Tag Archives: spinning silver

Am I stupider than before?

During a class that I took with Anne Lamott recently, she quoted Shirley Jackson, who famously said, “a confused reader is an antagonistic reader.”

Generally, when I can’t follow a novel, my first assumptions center around me: I’m too tired when reading, or I’m reading in short intervals that do the book a disservice, or I’m just stupider than I used to be.

Spinning Silver by Naomi Novik won all kinds of awards and I can see why. I bought it for my sister, once upon a time, because she really loved this kind of fiction and she’d sort of given up reading toward the end. I knew it might be the last book she ever read, so I did my research. Read reviews.

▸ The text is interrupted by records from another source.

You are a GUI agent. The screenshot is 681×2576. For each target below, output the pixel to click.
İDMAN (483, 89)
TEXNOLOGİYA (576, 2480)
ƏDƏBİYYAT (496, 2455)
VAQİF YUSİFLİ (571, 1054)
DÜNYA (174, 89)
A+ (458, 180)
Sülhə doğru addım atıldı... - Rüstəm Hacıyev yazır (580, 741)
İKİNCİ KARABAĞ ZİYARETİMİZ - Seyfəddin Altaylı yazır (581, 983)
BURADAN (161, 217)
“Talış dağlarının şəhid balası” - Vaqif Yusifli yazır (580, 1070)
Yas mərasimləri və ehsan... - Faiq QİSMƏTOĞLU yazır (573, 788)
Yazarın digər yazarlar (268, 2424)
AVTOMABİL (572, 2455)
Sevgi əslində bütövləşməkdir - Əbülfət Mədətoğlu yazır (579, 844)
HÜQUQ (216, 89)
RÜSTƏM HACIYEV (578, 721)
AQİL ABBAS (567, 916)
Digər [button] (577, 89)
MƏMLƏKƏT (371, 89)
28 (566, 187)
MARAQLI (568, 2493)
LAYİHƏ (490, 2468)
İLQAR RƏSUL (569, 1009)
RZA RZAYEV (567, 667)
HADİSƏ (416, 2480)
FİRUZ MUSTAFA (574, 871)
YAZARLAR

I generally can take or leave fantasy and horror, but this was good. There are interesting ideas about power, honor, gender, building alliances, and societal exclusions (in this case, the Jewish members of a town), set in a unique and well-realized world. Lots of magic.

But here’s my little gripe!

a confused reader is an antagonistic reader.

The author changed the point of view frequently and between multiple characters. The only demarcation of a shift in the POV was an abstract symbol and extra space between paragraphs.

Sometimes it took a couple of paragraphs to land in the scene.

It’s a longish novel, which gave me time to get annoyed. Why make the reader wade through even that small amount of text to figure out who’s talking when a simple heading would’ve pointed the way?

In any case. Point taken, Shirley Jackson!